Records to process:

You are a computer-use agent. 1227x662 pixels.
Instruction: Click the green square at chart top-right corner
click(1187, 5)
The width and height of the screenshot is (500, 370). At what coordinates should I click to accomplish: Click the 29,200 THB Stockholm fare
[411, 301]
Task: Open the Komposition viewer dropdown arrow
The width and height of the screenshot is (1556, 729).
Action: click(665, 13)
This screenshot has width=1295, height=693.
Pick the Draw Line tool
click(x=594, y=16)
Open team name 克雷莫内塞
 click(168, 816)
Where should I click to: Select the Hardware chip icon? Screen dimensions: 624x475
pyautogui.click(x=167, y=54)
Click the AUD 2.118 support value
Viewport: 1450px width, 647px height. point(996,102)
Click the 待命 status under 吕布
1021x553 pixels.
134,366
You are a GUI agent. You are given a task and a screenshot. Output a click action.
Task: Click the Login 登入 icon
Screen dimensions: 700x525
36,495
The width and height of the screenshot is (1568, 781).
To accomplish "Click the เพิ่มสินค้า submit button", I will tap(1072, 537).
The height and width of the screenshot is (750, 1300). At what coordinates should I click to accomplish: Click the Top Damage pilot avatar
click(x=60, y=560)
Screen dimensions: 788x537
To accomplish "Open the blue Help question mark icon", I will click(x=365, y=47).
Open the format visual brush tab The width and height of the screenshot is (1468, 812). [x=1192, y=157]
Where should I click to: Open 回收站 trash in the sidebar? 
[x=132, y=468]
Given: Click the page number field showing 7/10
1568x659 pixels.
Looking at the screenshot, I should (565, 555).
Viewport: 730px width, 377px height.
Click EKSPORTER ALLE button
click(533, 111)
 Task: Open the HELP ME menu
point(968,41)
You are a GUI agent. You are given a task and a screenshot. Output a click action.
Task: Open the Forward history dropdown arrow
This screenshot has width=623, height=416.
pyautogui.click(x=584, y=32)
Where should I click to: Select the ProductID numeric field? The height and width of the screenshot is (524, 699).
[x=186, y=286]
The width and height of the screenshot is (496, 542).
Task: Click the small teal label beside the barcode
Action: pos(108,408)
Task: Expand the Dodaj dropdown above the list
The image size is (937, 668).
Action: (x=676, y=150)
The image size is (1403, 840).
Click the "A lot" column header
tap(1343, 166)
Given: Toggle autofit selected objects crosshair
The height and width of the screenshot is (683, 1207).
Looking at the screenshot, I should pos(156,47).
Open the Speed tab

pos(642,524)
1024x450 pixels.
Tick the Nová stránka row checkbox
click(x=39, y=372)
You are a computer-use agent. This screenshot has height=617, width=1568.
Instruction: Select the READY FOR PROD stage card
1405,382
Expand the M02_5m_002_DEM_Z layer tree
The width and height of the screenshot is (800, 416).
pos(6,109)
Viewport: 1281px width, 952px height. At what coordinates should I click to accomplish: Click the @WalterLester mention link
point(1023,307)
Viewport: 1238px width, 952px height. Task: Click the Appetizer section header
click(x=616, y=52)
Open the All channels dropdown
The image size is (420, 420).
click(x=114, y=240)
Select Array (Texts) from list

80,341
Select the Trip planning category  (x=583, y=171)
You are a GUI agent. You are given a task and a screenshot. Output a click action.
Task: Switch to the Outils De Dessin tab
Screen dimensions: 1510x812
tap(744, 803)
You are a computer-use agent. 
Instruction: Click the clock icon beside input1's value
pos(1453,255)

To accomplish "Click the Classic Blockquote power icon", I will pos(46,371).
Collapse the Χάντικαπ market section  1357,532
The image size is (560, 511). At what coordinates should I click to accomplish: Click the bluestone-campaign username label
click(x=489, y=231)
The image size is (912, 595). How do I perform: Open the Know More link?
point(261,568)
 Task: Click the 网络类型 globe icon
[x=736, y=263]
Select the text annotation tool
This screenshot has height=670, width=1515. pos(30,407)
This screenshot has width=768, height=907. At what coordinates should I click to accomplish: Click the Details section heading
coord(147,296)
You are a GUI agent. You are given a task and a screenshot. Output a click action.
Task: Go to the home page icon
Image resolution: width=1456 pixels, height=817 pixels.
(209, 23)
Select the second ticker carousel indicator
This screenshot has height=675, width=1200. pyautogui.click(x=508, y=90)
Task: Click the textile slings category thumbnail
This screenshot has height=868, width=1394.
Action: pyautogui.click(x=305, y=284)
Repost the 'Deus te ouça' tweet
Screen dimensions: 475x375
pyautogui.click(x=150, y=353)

Task instructions:
From the line containing "Task: Click the textile" through the last line of the entries above, print each line exactly as it stands.

Solution to this problem:
Task: Click the textile slings category thumbnail
This screenshot has height=868, width=1394.
Action: pyautogui.click(x=305, y=284)
Repost the 'Deus te ouça' tweet
Screen dimensions: 475x375
pyautogui.click(x=150, y=353)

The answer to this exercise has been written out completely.